# For this exercise, you will analyze the heart disease dataset and build a classification model using logistic regression.

## Instruction: You may experiment with the code using try-and-error and step-by-step methods. For submission, please prepare a clean copy of the notebook file with the final code and final result for each task, and with additional blank cells removed.
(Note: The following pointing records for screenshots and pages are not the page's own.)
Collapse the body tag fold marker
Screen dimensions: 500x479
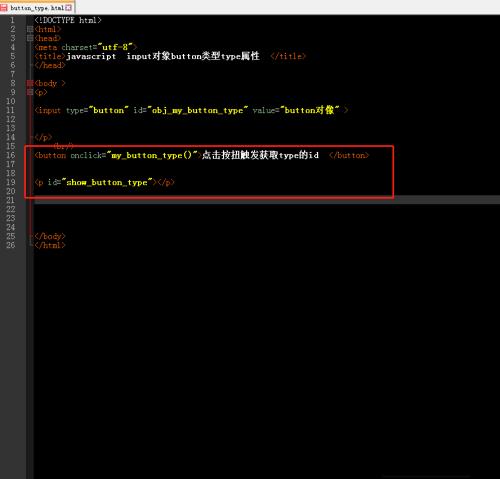[30, 83]
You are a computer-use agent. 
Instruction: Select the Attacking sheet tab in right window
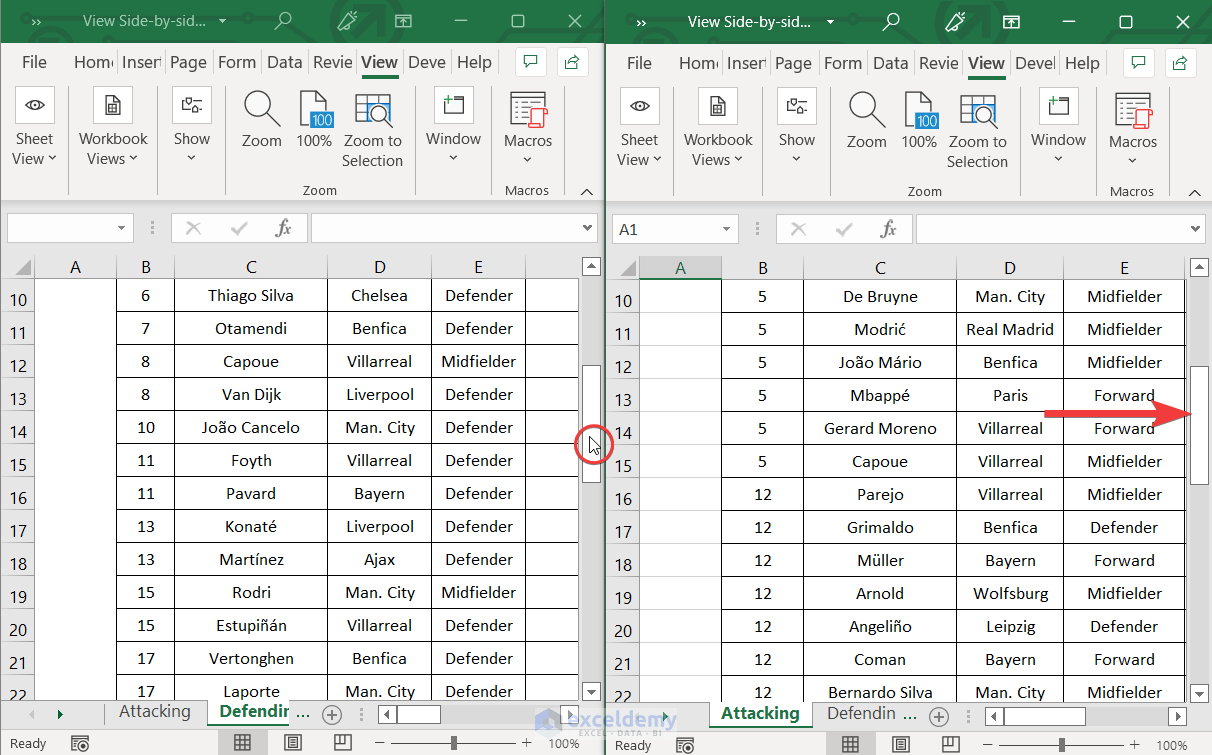760,713
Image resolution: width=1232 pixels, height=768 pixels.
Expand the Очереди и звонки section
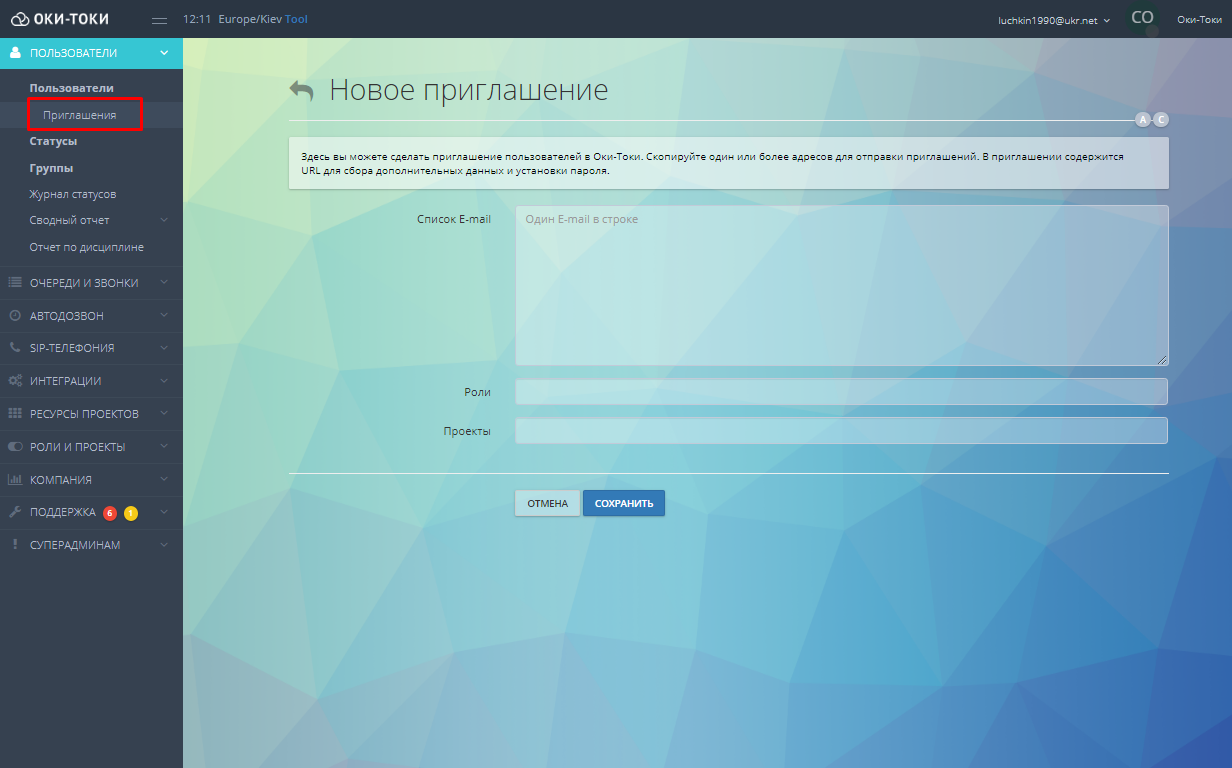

Irrelevant code will be counted as wrong answers.

## Step 1: create a spark session and import libraries

In [1]:
from pyspark.sql import SparkSession
spark=SparkSession.builder.appName('logrex').getOrCreate()

## Step 2: import data and describe the data

In [2]:
data = spark.read.csv('heart_disease.csv',inferSchema=True,header=True)

In [3]:
data.printSchema()

root
 |-- age: integer (nullable = true)
 |-- sex: integer (nullable = true)
 |-- chest: integer (nullable = true)
 |-- resting_blood_pressure: integer (nullable = true)
 |-- serum_cholestoral: integer (nullable = true)
 |-- fasting_blood_sugar: integer (nullable = true)
 |-- resting_electrocardiographic_results: integer (nullable = true)
 |-- maximum_heart_rate_achieved: integer (nullable = true)
 |-- exercise_induced_angina: integer (nullable = true)
 |-- oldpeak: double (nullable = true)
 |-- slope: integer (nullable = true)
 |-- number_of_major_vessels: integer (nullable = true)
 |-- thal: integer (nullable = true)
 |-- class: string (nullable = true)



## Step 3: Transform features and label columns

### Instruction: 
### - All the features need to be transformed into a vector. The class column ("present" vs "absent") needs to be converted to a label column (1 vs 0).
### - The final dataset should contain two columns (features and label).

In [12]:
from pyspark.ml.feature import (VectorAssembler,
                               VectorIndexer,
                               OneHotEncoder,
                               StringIndexer)

In [13]:
# StringIndexer: create index (0,1,2,...) for categories ('A','B','C',...)
class_indexer = StringIndexer(inputCol='Sex',outputCol='Sex')

In [14]:
# StringIndexer (aka label encoding in SK Learn) assumes higher the categorical
#    value, better the category
# OneHotEncoder: create a vector indicating category
# for example: categories (0,1,2)
# category 0 would be [1,0,0]
# category 1 would be [0,1,0]
# category 2 would be [0,0,1]
class_encoder = OneHotEncoder(inputCol='SexIndex',outputCol='SexVec')

In [15]:
embark_indexer = StringIndexer(inputCol='Class',outputCol='ClassIndex')

In [16]:
embark_encoder = OneHotEncoder(inputCol='ClassIndex',outputCol='ClassVec')

In [20]:
assembler = VectorAssembler(inputCols=['Age','SexVec','ClassVec',
                                      'exercise_induced_angina','oldpeak','Thal'],outputCol='features')

In [21]:
from pyspark.ml import Pipeline

In [23]:
pipeline = Pipeline(stages=[gender_indexer,class_indexer,
                           gender_encoder,class_encoder,
                           assembler])

NameError: name 'sex_indexer' is not defined

In [6]:
df = spark.createDataFrame(data, ["new_data])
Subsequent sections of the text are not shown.